11 de jun. de 2013

A madrugada falou mais alto


Móveis também caem ao chão. Aprendi isto quando criança.

A primeira coisa a denunciar o fato fora o imenso estrondo que se fez na madrugada. O barulho acordou toda a casa, inclusive eu.

Quando vimos, a família inteira estava reunida na sala de jantar. Todos de pijama, menos papai, que estava de cueca.

Ali, diante de nossos olhos estava o causador do barulho. O imenso aparador de mogno maciço viera abaixo, levando consigo tudo o que tinha dentro e sobre o mesmo.

No chão, pratos, xícaras e pires de porcelana esfacelados; talheres desparelhados, vasos e enfeites de cristal aos cacos. Os dois castiçais de mármore branco em forma de anjos barrocos que guardavam a sala dos maus-olhados também não resistiram. Caíram ao chão com velas e tudo.

Somado à cara de espanto de todos, fazia-se presente o choro de mamãe, ajoelhada ao chão, inconformada, tentando compreender o que acontecera. O sentimento ali presente era o de perda e profunda tristeza. Será que conseguiríamos colar os pedacinhos do que sobrara?

Passado o susto viemos a saber que o causador de todo o estrago fora o pé esquerdo do móvel, que não aguentou o peso e cedeu.

Depois de tantos anos vejo que aquele episódio nos deixou - além das marcas nos objetos que conseguimos restaurar (anjos inclusos) - algumas lições valiosas.

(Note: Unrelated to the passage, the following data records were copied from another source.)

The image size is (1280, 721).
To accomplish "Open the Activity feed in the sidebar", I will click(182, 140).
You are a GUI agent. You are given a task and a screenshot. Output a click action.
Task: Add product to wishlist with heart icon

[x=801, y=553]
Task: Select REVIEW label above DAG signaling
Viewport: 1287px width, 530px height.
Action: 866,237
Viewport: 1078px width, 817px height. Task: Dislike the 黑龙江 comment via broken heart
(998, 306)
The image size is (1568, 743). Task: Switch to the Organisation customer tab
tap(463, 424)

A primeira delas é que a gente um dia vai embora deixando para trás todos os objetos que um dia nos pareceram imprescindíveis.

Uma outra é que as coisas que possuímos um dia podem se quebrar; manchar; partir; apodrecer; vir a ser roubadas e até perdidas em meio a brigas e separações.

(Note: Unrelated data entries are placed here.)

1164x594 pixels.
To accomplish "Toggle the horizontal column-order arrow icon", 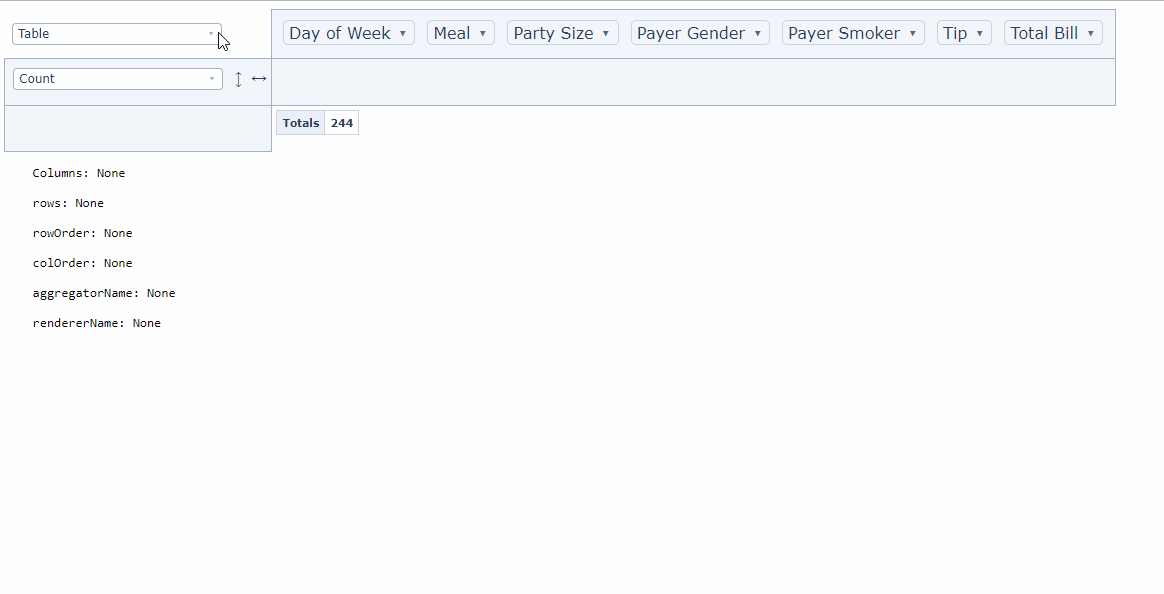I will pyautogui.click(x=259, y=78).
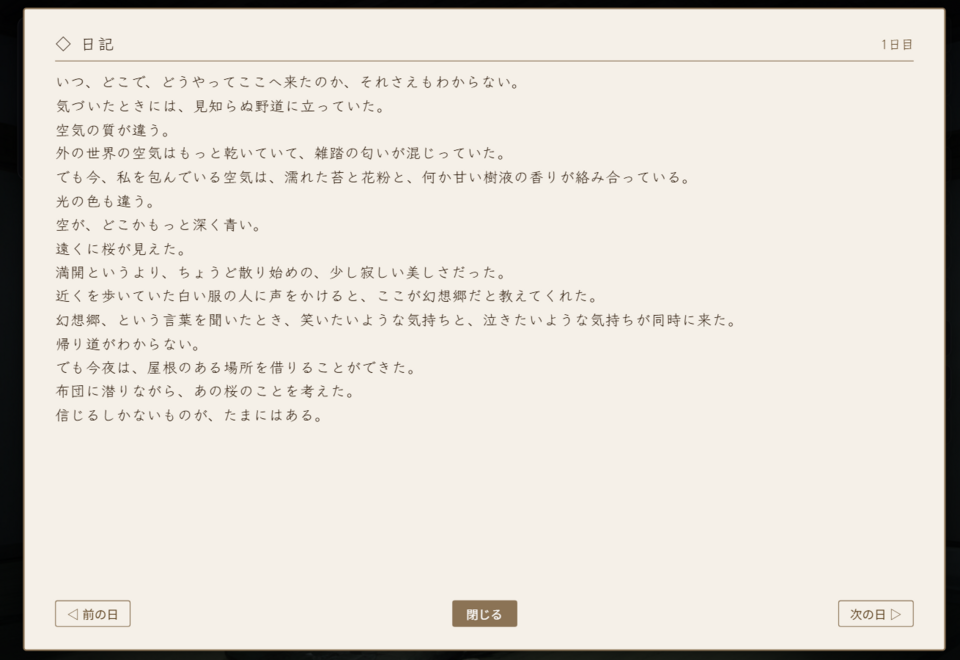This screenshot has height=660, width=960.
Task: Close the diary with 閉じる button
Action: click(x=484, y=613)
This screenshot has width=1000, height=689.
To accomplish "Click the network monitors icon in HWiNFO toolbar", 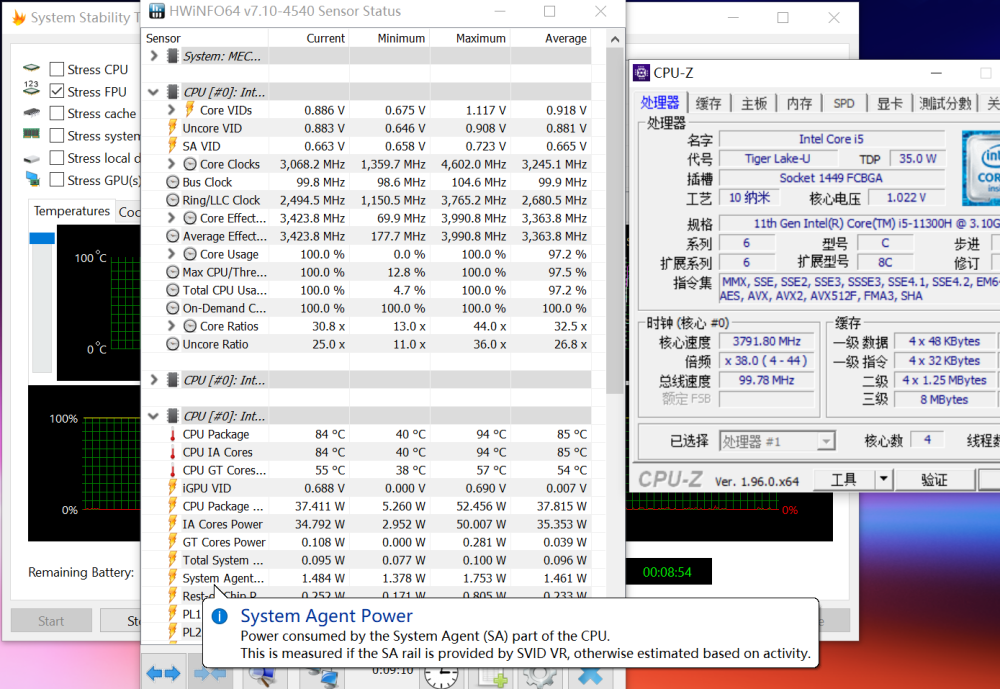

Tudo o que temos um dia pode nos abandonar ou vir a ser abandonado por nós.
Aprenda esta lição: móveis são para serem usados e não cultuados como deuses esculpidos na madeira, nas pedras ou nos metais.

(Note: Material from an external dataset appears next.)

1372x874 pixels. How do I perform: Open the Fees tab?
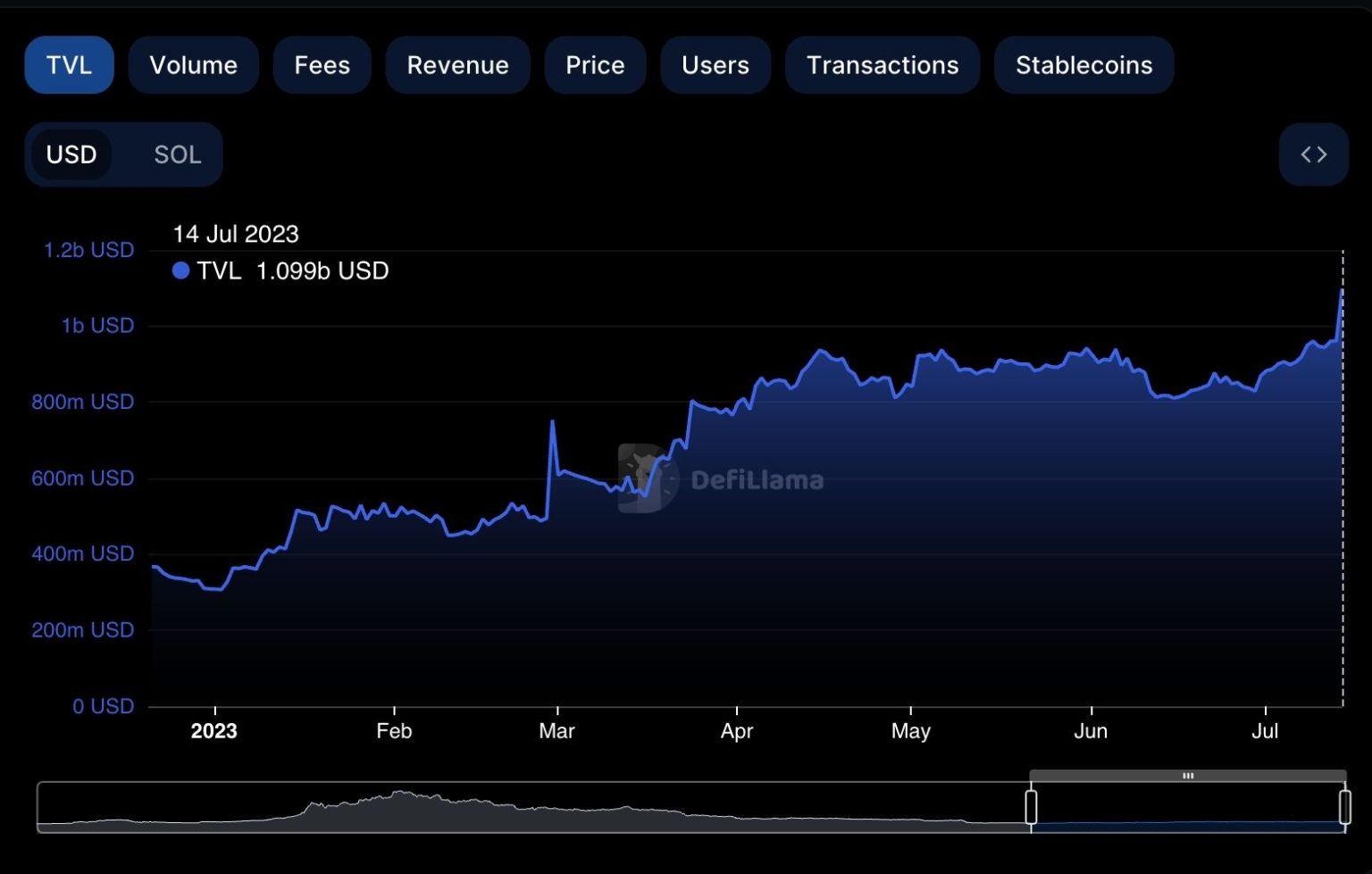(x=322, y=65)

O silêncio da madrugada muitas vezes grita em nossos ouvidos tudo aquilo que o dia abafa com seus ruídos ensurdecedores.

Você já notou como é difícil ficar em silêncio? A gente fica numa angústia que parece não ter fim e que somente é quebrada quando voltamos a ouvir o som de nossas palavras. Mas se conseguirmos mantê-lo por um bom tempo, veremos que o silêncio é sempre revelador.

Já que o tema do conto proposto é móvel, escolhi ilustrá-lo com uma etiqueta que desenvolvi há alguns anos para a CELMAR, indústria da área moveleira. Ela é dobrada ao meio e foi feita para ser inserida junto às costuras laterais dos móveis da marca.




O cenário escolhido para as fotos não poderia vir a ser mais apropriado. Fui fazer uma visita ao MUSEU DA CASA BRASILEIRA, localizado num terreno de aproximadamente 7.000 metros quadrados (originalmente tinha cerca de 15.000 m²), em um dos bairros mais sofisticados da cidade de São Paulo, o Jardim América.

A casa que o abriga é um palacete construído na década de 40 pelo ex-prefeito (1934-38) de S. Paulo e aristocrata Fábio da Silva Prado. Fábio e sua esposa, Renata Crespi da Silva Prado, residiram no local por aproximadamente 15 anos. Após a morte de Fábio, Renata deixou a residência e - anos mais tarde - a doou ao governo do Estado de S. Paulo.

O palacete de 1.200 m², em estilo neoclássico,  foi projetado pelo arquiteto paraense Wladimir Alves de Souza, que reproduziu as linhas do Palácio Imperial de Petrópolis. Vê-se nele nítida influência da obra do italiano Andréa Palladio, veneziano que viveu no século XVI.












































Esta tela de Cândido Portinari (Floresta e Veado) foi encomendada ao pintor pelo casal. Retrata a fauna e flora brasileira.





Busto em mármore branco; pintura a óleo e foto da antiga moradora.




Recado do dia: Chá de Cadeira: se oferecerem a você, recuse. Tem gosto de falta de respeito.






A imagem que abre o post retrata uma instalação artística feita pelo artista plástico Bouke de Vries com cacos de porcelana no castelo Charlottenburg, em Belim, Alemanha.